A reader has been asking me this question, and my answer is…no!
Don’t get me wrong, I still think it is a stimulating and wonderful book. And if you don’t believe me, here is The Wall Street Journal:
Mr. Hanson’s book is comprehensive and not put-downable.
But it is best not read as a predictive text, much as Robin might disagree with that assessment. Why not? I have three main reasons, all of which are a sort of punting, nonetheless on topics outside one’s areas of expertise deference is very often the correct response. Here goes:
1. I know a few people who have expertise in neuroscience, and they have never mentioned to me that things might turn out this way (brain scans uploaded into computers to create actual beings and furthermore as the dominant form of civilization). Maybe they’re just holding back, but I don’t think so. The neuroscience profession as a whole seems to be unconvinced and for the most part not even pondering this scenario.
2. The people who predict “the age of Em” claim expertise in a variety of fields surrounding neuroscience, including computer science and physics, and thus they might believe they are broader and thus superior experts. But in general claiming expertise in “more” fields is not correlated with finding the truth, unless you can convince people in the connected specialized fields you are writing about. I don’t see this happening, nor do I believe that neuroscience is somehow hopelessly corrupt or politicized. What I do see the “Em partisans” sharing is an early love of science fiction, a very valuable enterprise I might add.
3. Robin seems to think the age of Em could come about reasonably soon (sorry, I am in Geneva and don’t have the book with me for an exact quotation). Yet I don’t see any sign of such a radical transformation in market prices. Even with positive discounting, I would expect backwards induction to mean that an eventual “Em scenario” would affect lots of prices now.
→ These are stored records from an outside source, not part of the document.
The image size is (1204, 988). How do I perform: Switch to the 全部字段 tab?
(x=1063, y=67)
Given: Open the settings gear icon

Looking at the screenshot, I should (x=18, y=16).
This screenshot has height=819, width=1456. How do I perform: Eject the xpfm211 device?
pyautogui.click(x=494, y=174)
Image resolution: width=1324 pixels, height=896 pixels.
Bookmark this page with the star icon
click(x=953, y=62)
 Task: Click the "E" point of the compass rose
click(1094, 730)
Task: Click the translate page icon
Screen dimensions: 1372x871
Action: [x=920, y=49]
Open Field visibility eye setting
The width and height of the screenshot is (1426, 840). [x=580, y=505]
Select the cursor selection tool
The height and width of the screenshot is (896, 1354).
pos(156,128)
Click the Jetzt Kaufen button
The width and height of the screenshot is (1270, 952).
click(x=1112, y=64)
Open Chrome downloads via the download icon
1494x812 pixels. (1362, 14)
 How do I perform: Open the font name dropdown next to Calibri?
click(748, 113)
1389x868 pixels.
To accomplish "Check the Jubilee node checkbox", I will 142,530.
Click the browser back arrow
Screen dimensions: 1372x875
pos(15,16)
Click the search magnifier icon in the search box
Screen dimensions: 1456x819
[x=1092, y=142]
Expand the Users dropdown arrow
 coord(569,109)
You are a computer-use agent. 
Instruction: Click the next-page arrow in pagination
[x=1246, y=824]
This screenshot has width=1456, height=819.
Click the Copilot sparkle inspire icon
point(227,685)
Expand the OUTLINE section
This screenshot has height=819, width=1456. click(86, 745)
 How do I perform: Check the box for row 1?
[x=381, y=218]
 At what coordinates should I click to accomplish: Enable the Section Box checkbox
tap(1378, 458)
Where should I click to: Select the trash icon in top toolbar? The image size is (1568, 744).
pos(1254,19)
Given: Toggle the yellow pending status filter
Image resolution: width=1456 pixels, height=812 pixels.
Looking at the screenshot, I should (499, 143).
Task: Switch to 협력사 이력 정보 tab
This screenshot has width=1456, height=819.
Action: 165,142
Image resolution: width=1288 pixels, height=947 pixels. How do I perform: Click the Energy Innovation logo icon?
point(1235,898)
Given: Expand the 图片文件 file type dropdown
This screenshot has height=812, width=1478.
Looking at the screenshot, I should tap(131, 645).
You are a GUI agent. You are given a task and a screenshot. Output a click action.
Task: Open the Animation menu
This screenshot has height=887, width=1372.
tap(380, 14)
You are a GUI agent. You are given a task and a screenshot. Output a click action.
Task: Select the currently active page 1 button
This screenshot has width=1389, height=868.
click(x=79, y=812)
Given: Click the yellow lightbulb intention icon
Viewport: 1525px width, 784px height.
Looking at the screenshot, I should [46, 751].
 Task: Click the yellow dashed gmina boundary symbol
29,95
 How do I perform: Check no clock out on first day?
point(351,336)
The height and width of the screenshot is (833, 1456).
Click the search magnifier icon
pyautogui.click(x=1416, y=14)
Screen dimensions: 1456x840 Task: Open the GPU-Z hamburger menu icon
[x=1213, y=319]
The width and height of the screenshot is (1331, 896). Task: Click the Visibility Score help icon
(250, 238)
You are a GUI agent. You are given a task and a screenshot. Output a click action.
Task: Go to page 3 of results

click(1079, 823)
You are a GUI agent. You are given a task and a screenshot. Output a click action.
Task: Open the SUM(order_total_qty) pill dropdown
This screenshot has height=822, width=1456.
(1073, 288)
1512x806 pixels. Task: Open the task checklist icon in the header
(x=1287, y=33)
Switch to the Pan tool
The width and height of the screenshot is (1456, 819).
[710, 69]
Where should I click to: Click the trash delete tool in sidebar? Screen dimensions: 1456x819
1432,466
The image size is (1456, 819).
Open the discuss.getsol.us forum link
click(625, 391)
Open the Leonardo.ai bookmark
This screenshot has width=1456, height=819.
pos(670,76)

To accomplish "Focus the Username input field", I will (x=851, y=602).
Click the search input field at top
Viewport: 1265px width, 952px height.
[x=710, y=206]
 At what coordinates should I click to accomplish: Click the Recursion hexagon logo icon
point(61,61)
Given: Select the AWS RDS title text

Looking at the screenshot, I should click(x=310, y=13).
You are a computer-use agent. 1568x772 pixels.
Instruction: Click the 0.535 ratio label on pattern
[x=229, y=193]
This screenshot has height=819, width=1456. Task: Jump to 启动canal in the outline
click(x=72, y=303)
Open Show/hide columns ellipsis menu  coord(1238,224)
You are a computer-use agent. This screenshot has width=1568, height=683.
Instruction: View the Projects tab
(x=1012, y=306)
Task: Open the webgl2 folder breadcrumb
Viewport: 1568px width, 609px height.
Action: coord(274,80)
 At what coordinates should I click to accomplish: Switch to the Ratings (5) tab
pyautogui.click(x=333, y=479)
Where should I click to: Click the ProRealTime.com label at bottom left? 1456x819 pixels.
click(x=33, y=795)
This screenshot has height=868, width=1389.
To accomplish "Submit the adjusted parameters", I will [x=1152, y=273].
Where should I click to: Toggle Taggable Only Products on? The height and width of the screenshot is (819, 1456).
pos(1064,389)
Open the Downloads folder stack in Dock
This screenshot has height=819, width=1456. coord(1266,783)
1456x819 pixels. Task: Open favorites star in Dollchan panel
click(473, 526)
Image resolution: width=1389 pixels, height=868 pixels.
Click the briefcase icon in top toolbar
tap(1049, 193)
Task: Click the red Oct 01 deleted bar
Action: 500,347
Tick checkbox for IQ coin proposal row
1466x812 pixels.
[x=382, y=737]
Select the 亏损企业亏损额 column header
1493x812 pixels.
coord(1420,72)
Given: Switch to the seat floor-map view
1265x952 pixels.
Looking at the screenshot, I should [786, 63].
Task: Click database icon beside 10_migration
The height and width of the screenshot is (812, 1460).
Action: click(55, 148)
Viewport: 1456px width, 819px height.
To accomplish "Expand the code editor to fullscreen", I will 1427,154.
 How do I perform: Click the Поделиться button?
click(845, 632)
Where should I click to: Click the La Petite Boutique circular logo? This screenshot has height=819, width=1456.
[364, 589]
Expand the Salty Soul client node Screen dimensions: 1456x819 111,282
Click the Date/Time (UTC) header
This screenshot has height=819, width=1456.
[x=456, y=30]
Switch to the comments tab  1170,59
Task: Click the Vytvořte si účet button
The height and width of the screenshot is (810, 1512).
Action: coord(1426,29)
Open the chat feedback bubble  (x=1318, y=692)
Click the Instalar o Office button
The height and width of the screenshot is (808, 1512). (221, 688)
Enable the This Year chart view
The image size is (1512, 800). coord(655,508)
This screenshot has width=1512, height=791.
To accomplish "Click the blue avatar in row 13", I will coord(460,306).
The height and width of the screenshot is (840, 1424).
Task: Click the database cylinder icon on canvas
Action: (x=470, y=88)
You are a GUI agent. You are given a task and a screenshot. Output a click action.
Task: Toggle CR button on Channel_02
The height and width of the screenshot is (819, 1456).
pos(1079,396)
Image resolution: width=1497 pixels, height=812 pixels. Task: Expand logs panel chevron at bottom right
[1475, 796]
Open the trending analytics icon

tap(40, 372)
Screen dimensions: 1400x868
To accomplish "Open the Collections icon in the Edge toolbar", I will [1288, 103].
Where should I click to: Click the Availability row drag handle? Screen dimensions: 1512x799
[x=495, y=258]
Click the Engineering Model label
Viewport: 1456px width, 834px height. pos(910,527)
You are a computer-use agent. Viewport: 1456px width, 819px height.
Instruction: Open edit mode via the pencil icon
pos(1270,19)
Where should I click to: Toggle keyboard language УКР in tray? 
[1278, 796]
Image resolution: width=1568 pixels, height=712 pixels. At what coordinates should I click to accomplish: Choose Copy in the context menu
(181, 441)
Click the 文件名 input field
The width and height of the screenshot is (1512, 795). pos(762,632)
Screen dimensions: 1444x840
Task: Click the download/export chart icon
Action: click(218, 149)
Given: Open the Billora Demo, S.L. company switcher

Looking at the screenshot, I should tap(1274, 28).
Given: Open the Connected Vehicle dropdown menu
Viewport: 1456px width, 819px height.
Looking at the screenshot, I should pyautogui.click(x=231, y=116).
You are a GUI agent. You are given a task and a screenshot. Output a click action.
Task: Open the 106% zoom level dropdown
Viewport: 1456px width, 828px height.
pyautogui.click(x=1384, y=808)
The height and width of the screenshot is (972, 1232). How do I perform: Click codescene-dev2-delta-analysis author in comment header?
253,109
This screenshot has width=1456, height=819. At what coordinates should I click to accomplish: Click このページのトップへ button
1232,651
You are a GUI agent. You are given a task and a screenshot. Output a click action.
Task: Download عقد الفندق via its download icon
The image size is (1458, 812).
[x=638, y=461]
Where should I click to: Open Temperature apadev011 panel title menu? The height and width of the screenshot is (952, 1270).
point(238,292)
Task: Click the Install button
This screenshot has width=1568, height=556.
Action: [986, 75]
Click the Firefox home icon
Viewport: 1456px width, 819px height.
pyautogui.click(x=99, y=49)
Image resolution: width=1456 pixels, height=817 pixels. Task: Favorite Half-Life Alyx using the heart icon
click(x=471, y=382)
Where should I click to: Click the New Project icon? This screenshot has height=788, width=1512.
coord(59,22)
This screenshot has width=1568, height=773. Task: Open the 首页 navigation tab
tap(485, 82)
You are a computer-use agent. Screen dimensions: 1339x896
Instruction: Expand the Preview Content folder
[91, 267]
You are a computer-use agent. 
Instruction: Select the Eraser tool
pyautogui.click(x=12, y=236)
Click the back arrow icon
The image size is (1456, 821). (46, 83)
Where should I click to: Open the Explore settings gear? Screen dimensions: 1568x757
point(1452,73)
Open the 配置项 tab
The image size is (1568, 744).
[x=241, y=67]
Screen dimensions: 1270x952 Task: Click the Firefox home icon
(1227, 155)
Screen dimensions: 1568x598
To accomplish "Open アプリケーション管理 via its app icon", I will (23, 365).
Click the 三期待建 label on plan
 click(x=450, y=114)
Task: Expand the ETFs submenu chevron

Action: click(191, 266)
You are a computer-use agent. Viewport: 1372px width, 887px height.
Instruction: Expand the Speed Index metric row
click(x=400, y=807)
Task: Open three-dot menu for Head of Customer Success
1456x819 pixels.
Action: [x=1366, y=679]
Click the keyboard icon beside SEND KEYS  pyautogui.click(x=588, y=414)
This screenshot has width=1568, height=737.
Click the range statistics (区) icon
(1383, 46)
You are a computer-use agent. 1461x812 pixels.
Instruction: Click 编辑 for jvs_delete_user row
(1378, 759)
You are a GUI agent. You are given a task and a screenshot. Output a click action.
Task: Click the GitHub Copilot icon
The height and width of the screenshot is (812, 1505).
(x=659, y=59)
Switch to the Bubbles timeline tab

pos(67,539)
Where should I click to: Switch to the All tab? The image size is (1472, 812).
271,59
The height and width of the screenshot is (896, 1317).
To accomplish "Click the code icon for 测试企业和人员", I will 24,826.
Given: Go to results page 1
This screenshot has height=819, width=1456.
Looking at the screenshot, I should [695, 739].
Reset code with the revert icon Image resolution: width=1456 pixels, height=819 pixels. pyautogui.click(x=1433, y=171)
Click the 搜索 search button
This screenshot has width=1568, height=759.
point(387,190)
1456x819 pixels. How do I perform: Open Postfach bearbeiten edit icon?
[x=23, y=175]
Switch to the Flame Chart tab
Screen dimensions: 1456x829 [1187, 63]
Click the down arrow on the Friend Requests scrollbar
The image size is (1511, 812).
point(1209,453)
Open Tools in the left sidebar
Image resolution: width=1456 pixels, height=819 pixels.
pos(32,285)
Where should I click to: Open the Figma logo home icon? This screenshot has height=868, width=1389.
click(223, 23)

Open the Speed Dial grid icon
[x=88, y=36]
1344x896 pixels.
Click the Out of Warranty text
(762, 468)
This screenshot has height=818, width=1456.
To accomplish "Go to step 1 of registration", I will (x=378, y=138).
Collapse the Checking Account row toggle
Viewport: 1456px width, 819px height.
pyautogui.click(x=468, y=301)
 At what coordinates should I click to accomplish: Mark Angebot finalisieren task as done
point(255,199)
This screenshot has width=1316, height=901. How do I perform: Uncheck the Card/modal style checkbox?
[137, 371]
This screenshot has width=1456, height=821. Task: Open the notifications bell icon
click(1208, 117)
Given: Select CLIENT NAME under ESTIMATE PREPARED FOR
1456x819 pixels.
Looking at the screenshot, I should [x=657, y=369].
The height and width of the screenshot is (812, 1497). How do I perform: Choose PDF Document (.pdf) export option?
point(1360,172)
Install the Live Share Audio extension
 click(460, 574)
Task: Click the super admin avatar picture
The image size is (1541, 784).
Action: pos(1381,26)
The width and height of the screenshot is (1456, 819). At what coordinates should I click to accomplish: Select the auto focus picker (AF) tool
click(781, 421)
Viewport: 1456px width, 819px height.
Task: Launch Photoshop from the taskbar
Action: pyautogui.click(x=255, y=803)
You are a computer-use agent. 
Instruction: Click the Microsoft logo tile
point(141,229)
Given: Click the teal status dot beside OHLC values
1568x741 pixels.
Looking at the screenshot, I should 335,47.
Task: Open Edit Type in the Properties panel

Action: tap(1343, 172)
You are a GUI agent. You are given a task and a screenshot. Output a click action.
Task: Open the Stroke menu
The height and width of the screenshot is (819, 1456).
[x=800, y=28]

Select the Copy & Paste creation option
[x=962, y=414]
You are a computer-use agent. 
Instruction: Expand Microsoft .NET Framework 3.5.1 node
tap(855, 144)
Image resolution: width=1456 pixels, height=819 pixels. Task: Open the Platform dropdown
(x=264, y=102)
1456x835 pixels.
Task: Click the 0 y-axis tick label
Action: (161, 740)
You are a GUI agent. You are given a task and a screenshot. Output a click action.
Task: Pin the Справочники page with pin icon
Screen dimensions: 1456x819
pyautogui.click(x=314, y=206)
There are for instance a variety of 100-year bonds, but Em scenarios do not seem to be a factor in their pricing.
Robin himself believes that market prices are the best arbiter of truth. But which market prices today show a realistic probability for an “Age of Em”? Are there pending price bubbles in Em-producing firms, or energy companies, just as internet grocery delivery was the object of lots of speculation in 1999-2000? I don’t see it.
The one market price that has changed is the “shadow value of Robin Hanson,” because he has finished and published a very good and very successful book. And that pleases me greatly, no matter which version of Robin is hanging around fifty years hence.
Addendum: Robin Hanson responds. I enjoyed this line: “Tyler has spent too much time around media pundits if he thinks he should be hearing a buzz about anything big that might happen in the next few centuries!”